* _YOUR TASK_: As written and without pictures, set down the lines from the one that contains "Screen dimensions: 640x517" through the end of the data.

[Dataset excerpts]
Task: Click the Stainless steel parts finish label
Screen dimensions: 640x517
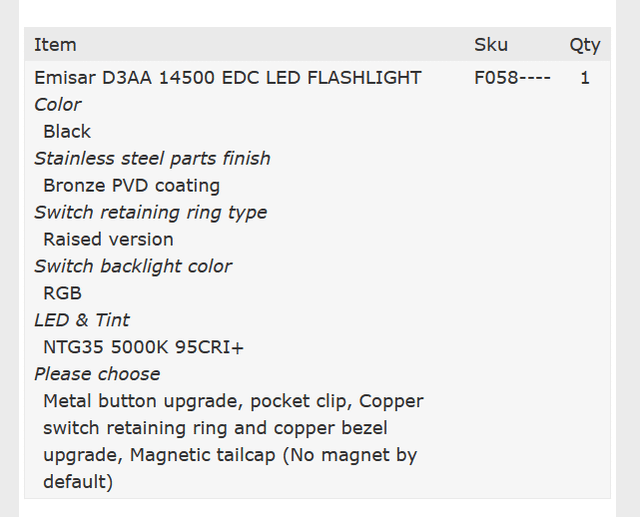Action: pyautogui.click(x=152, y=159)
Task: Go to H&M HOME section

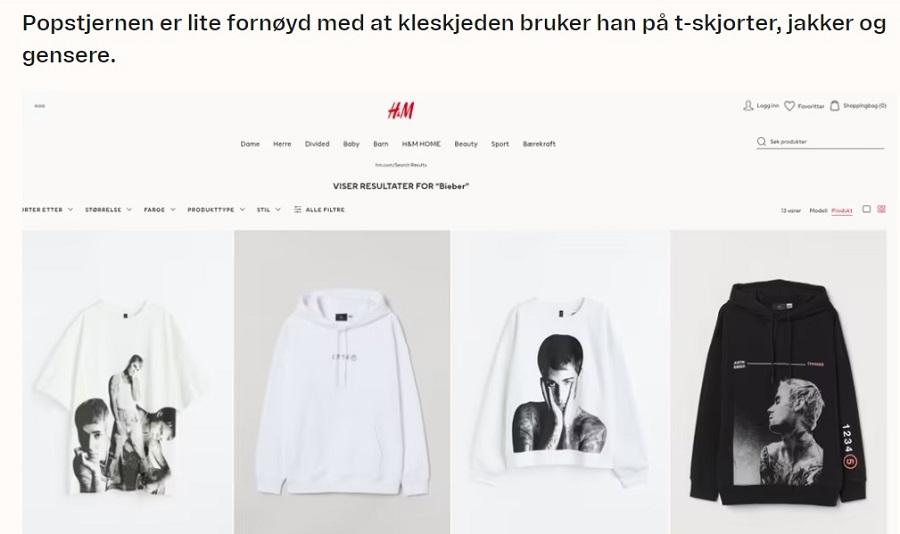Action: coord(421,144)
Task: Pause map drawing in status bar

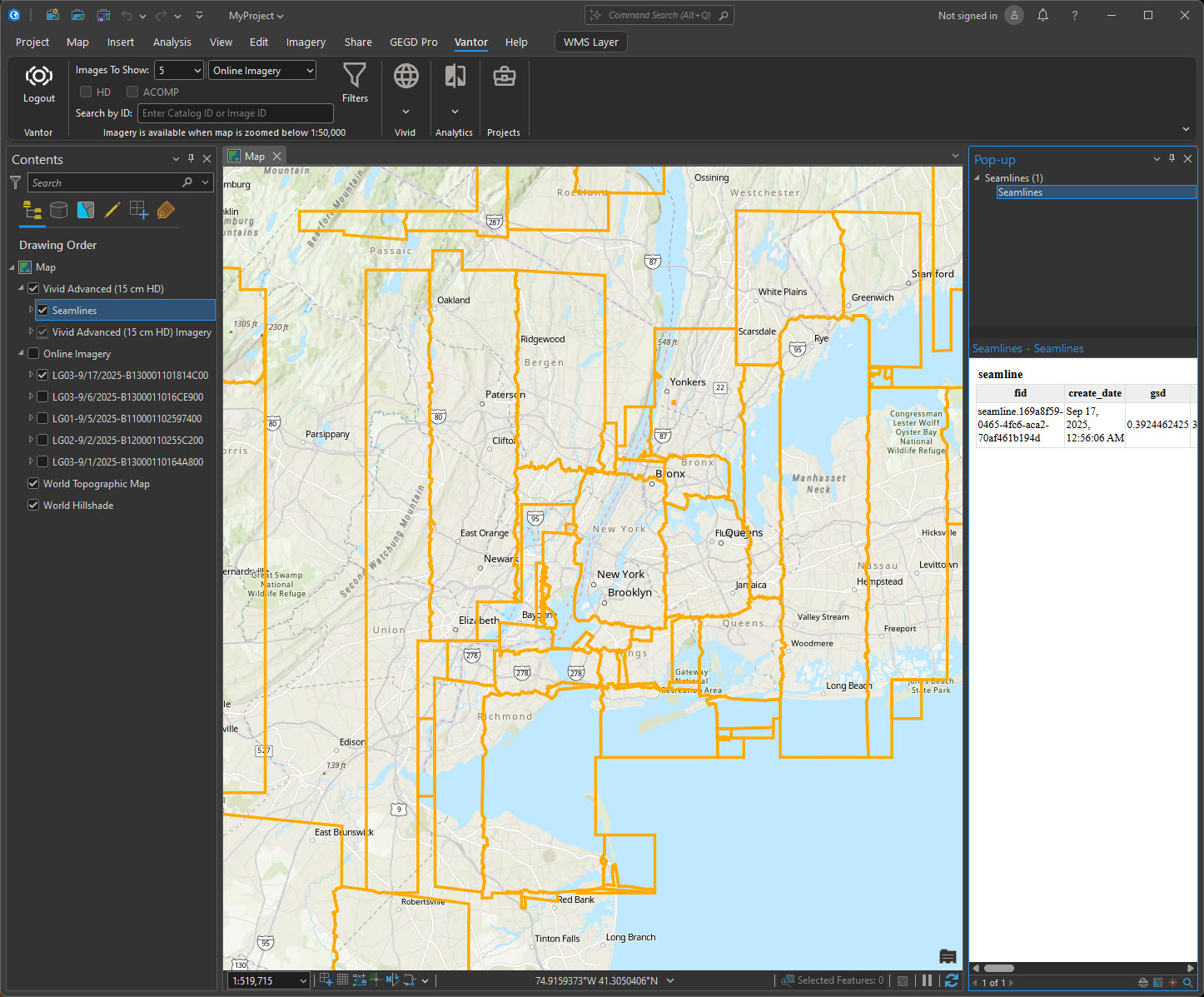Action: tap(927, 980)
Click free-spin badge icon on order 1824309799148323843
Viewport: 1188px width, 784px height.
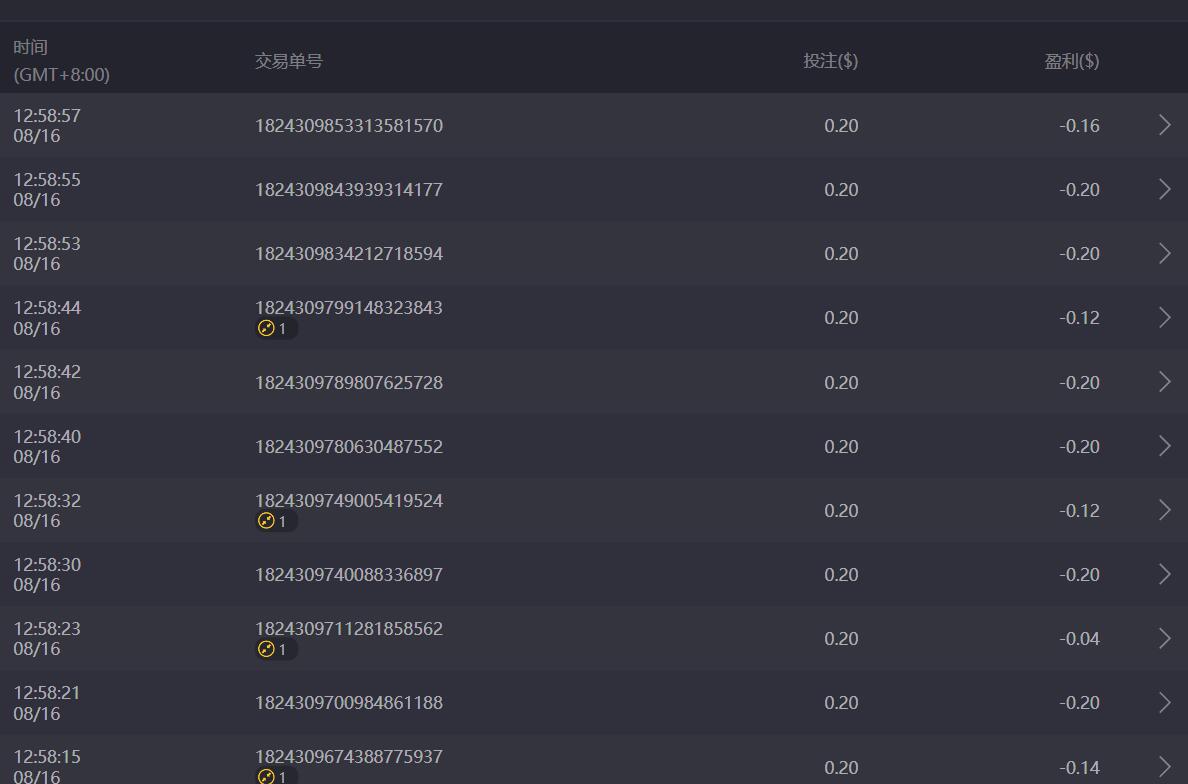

* _ANSWER_:
Screen dimensions: 640x517
Action: pyautogui.click(x=152, y=159)
Task: Go to H&M HOME section

Action: coord(421,144)
Task: Pause map drawing in status bar

Action: tap(927, 980)
Click free-spin badge icon on order 1824309799148323843
Viewport: 1188px width, 784px height.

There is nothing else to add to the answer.